> _TASK BRIEF_:
The answer should be an exact repeat of the stretch of material below from the line containing "Given: Open the Indicators icon" through the line containing "Task: Click the fullscreen expand icon".

^^^^^^^^

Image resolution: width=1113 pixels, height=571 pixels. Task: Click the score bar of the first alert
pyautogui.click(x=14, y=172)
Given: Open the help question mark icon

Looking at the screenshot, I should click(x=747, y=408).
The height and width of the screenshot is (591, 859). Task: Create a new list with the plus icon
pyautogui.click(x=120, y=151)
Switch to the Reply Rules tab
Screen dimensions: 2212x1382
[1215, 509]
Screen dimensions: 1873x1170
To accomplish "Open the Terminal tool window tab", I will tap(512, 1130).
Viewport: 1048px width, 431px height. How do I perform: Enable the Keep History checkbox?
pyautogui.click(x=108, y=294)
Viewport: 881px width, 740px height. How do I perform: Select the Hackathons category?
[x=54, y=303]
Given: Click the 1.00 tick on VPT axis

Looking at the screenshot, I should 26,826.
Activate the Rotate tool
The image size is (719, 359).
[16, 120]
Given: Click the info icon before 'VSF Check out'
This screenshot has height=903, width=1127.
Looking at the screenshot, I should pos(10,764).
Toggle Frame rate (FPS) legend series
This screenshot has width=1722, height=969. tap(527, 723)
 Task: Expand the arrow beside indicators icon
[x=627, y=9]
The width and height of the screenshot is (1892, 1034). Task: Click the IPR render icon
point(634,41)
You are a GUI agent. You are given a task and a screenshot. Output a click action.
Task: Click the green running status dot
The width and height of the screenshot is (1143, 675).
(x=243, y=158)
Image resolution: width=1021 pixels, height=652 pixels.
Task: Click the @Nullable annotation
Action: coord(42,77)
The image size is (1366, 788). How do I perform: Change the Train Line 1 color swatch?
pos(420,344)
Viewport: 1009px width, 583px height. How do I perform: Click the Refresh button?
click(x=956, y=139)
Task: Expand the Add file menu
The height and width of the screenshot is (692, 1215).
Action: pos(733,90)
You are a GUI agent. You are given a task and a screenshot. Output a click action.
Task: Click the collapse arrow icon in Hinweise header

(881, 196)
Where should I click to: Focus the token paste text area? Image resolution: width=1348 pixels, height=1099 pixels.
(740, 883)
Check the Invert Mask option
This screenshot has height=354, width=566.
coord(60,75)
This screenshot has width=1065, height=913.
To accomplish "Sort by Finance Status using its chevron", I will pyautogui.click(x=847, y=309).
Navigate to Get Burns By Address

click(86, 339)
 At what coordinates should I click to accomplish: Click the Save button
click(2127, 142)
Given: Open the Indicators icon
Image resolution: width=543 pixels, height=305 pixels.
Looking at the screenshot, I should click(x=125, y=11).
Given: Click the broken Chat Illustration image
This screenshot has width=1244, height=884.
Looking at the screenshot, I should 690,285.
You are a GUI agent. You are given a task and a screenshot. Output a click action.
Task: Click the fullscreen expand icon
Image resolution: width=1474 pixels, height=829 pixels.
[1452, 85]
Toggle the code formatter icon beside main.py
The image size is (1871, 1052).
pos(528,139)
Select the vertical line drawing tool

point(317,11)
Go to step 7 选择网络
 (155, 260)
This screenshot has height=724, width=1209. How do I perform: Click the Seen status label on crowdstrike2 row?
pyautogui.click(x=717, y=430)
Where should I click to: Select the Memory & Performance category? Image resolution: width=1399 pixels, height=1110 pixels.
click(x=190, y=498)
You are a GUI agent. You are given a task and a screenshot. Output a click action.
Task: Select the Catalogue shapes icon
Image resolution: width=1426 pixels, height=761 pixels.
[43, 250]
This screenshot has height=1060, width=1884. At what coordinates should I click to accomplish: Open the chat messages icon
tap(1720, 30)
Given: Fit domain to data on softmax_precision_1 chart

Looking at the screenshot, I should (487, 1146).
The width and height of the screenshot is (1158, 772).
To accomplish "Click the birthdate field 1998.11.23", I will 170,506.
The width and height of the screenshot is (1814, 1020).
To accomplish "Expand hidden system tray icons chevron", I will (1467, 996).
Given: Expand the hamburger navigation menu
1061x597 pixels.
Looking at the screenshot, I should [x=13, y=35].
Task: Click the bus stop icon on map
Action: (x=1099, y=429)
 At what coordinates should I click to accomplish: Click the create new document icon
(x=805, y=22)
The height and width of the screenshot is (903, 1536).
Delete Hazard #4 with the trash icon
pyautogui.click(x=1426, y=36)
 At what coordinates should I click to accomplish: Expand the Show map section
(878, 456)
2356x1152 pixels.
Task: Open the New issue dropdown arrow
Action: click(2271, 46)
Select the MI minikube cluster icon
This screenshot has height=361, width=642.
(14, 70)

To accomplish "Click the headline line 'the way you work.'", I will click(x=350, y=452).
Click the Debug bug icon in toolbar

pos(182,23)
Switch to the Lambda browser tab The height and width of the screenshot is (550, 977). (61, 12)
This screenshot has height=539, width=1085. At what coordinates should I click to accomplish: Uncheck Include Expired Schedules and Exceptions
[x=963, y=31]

^^^^^^^^

> _RESPONSE AREA_:
Given: Open the Indicators icon
Image resolution: width=543 pixels, height=305 pixels.
Looking at the screenshot, I should click(x=125, y=11).
Given: Click the broken Chat Illustration image
This screenshot has width=1244, height=884.
Looking at the screenshot, I should 690,285.
You are a GUI agent. You are given a task and a screenshot. Output a click action.
Task: Click the fullscreen expand icon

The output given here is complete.